(Beginning of DATA TO PROCESS)

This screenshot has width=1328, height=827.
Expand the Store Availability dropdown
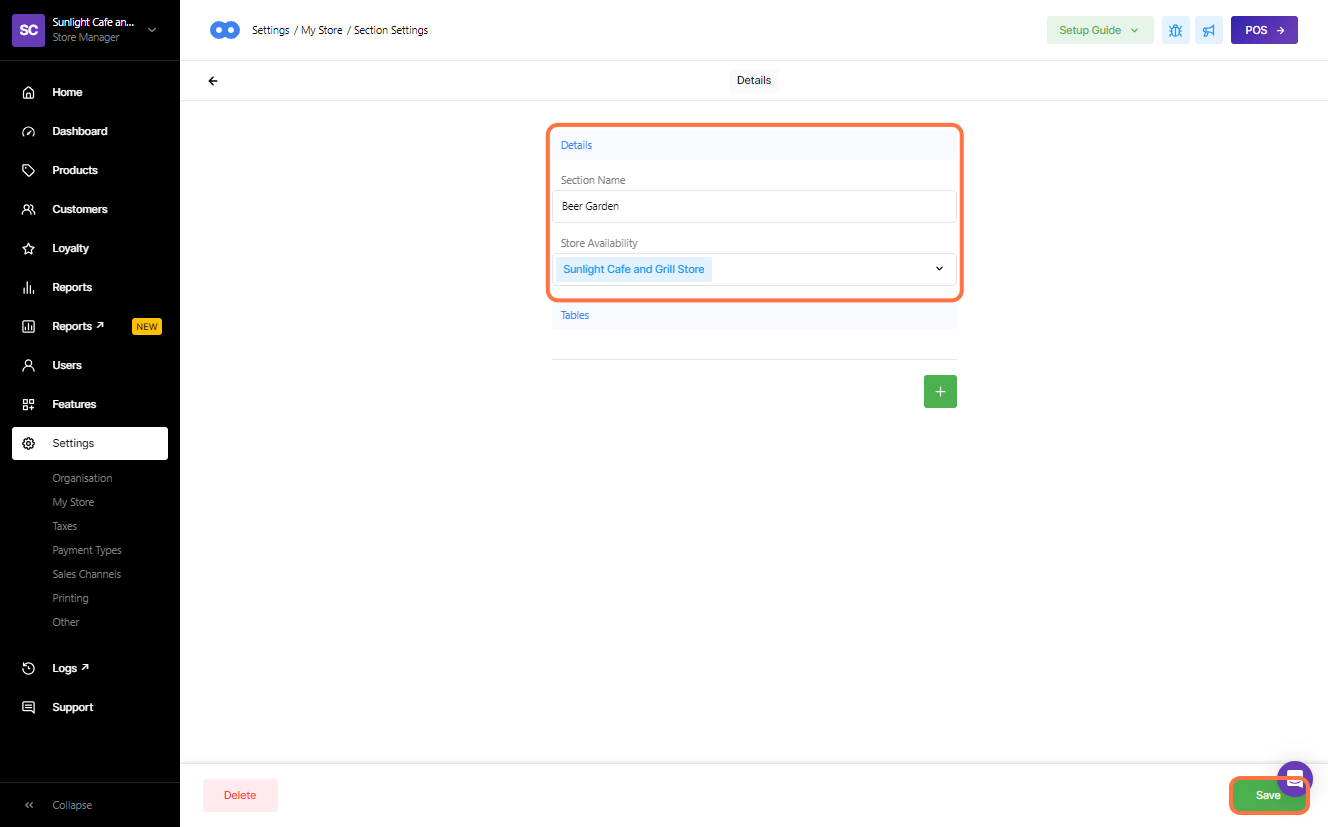point(938,269)
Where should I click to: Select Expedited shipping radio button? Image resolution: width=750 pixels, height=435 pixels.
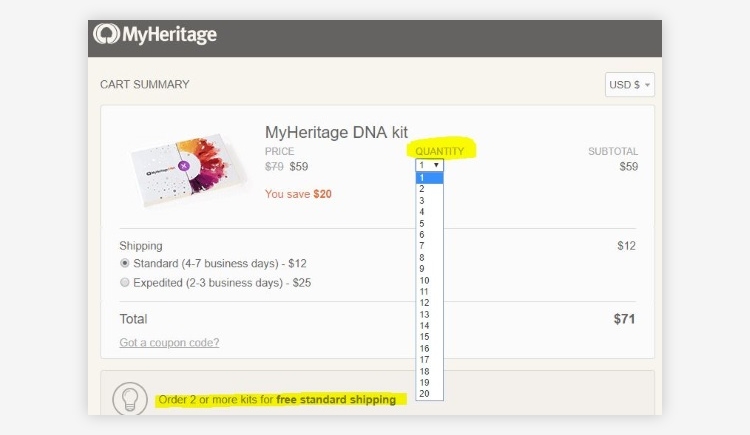point(125,282)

(End of DATA TO PROCESS)

▸ **EXERCISE GOAL**
Please write out the lines from the one that holds "Where should I" through the end of the material, both ends included, exactly and with no pictures.

▸ **OUTPUT BELOW**
Where should I click to: Select Expedited shipping radio button? Image resolution: width=750 pixels, height=435 pixels.
point(125,282)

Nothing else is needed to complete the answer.